Tuesday, December 19, 2006

Determining the Number of Days in a Month with Javascript

Scenario : 判断给定的某年某月有多少天

Essentially, writing some code to determine the number of days in a given month of a given year with javascript is not the worlds most difficult task. The solution normally involves determining if the month is February, an month with 30 days or a month with 31 days, then (if February) checking if the year is a leap year. All these tests add up, however, and add several lines of code to your .js file.

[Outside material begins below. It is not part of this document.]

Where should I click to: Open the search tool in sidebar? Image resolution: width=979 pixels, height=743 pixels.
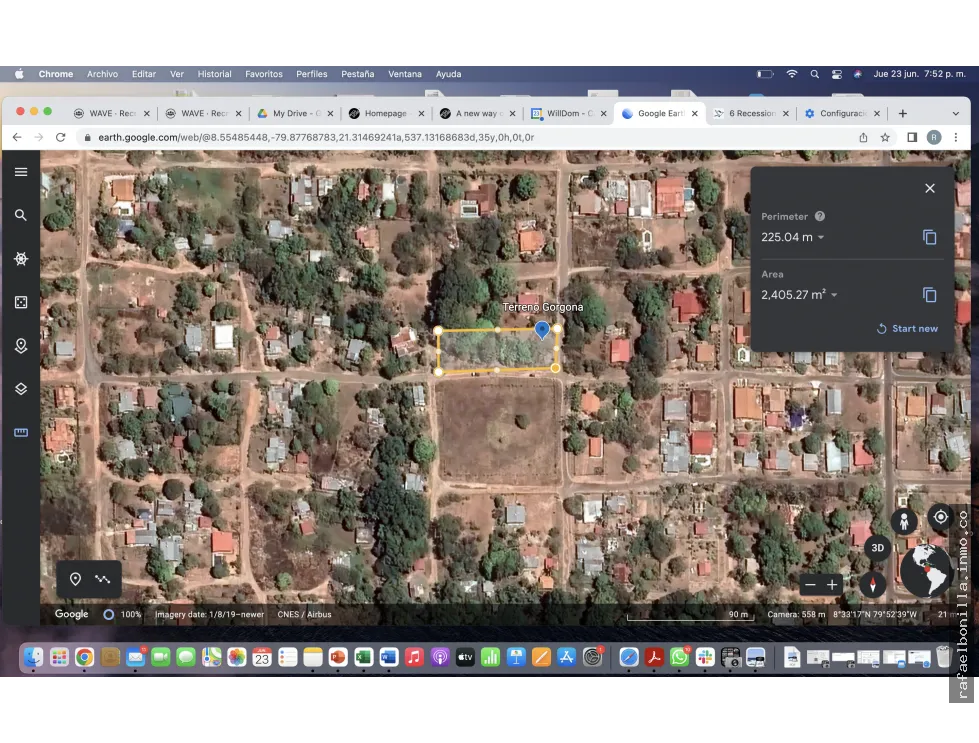point(21,215)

They are unnecessary! Apparently, the javascript Date function allows you to overflow the day number parameter that you pass, creating a date in the next month. Deliberately overflowing the day parameter and checking how far the resulting date overlaps into the next month is a quick way to tell how many days there were in the queried month. Here is a function that does this:

function daysInMonth(iMonth, iYear) {
return 32 - new Date(iYear, iMonth, 32).getDate();
}

iMonth is zero based, so 0 represents January, 1 represents February, 2 represents March and 11 represents December.
iYear is not zero based, this is the actual calendar year number. (2006 is actually 2006)


How does this function work? It is quite simple. When the Date() function is given a day number that is greater than the number of days in the given month of the given year, it wraps the date into the next month. The getDate() function returns the day of the month, starting from the beginning of the month that the date is in. So, day 32 of March is considered to be day 1 of April. Subtracting 1 from 32 gives the correct number of days in March!


Pray that the browser developers know the correct way to determine whether a year is a leap year! (It's more complicated than a simple mod 4 == 0) Here is a quote from Wikipedia's page on leap years: "The Gregorian calendar, the current standard calendar in most of the world, adds a 29th day to February in all years evenly divisible by 4, except for centennial years (those ending in '00'), which receive the extra day only if they are evenly divisible by 400. Thus 1600, 2000 and 2400 are leap years but 1700, 1800, 1900 and 2100 are not."